I write to express my admiration for the exceptionally important work in which you and your colleagues at the Yale University Press are engaged. Your arrangement to publish, through your "Annals of Communism" series, a comprehensive account of the records that gradually are being made available from the former Soviet archives is, as my friend William F. Buckley, Jr. recently put it, essential to our "understanding of the most important political phenomenon of the century, the rise and fall of the communist international movement."

Because of your ongoing commitment to publish these records, historians and other scholars both here and abroad will be engaged for many years to come in an enormous reappraisal of the role of the Soviet leadership, and that of members of Communist parties in this country and elsewhere, in attempting to influence a wide range of critical domestic and international policy decisions. The efforts of the Yale University Press in this regard, combined with the important work being done at the Woodrow Wilson Center’s Cold War International History Project here in Washington, thus are critical and warrant the encouragement and support of all persons interested in developing a more complete understanding of the 20th century.

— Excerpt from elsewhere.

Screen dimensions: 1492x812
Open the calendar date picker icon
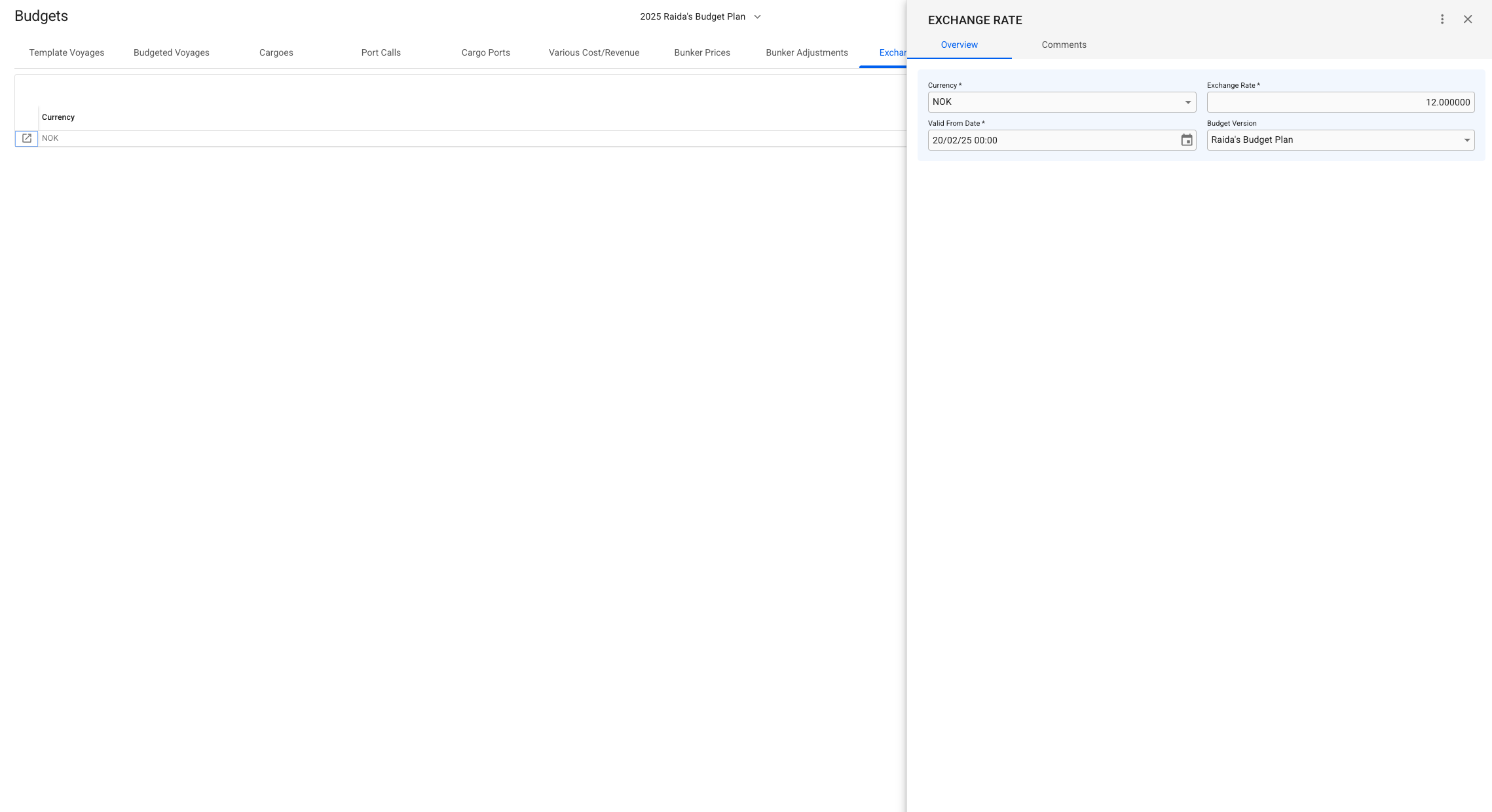point(1186,140)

Might I simply note, on a personal level, that your accomplishments already have had important consequences for the work of the Commission on Protecting and Reducing Government Secrecy. Our two-year, bipartisan Commission is charged with analyzing and making recommendations concerning the system of classification of national security information and the procedures for handling security clearances. (I have enclosed additional information on the Commission’s primary objectives, work plan, and membership.) To my mind, any understanding of how the "secrecy system" that by and large remains in place today was established in the years following World War II requires an adequate recognition of the activities of the Communist Party in this country during that time period – and the Federal government’s reaction.

Toward that end, in addition to inviting a cross-section of experts on classification and personnel security to meet with our Commission over the past several months, I made certain that among our first visitors -- at our second formal meeting on May 17, 1995 – were Drs. Harvey Klehr and John Earl Haynes. Each of the twelve Commissioners received a copy of their remarkable volume, The Secret World of American Communism, part of your Annals of Communism series.

The discussion that ensued on May 17 concerning what the newly-opened archives in Moscow and elsewhere in the former Soviet Union revealed of the activities of the CPUSA was hugely helpful to the Members of the Commission. And it in turn led our Commission, which includes four Members of Congress and the Director of Central Intelligence John Deutch, to assume an important role in pressing for additional disclosures from long-closed American archives – in particular, the release of the so-called "VENONA intercepts" by the National Security Agency. The VENONA releases, which should be completed by the end of this year, also are prompting a long-overdue reevaluation of Communist activities in this country, most notably with respect to the theft of atomic secrets at Los Alamos.

All of us who care to ensure that this generation and future ones possess an adequate understanding of what transpired between 1917 and 1991, and in particular during the terrible decade following the end of World War II (when, as Edward Shils put it, "[t]he American visage began to cloud over"), are in debt of the Yale University Press for your efforts and contribution. I look forward to doing whatever I can to ensure that your important work is neither thwarted nor diminished in any way owing to a lack of sufficient financial support.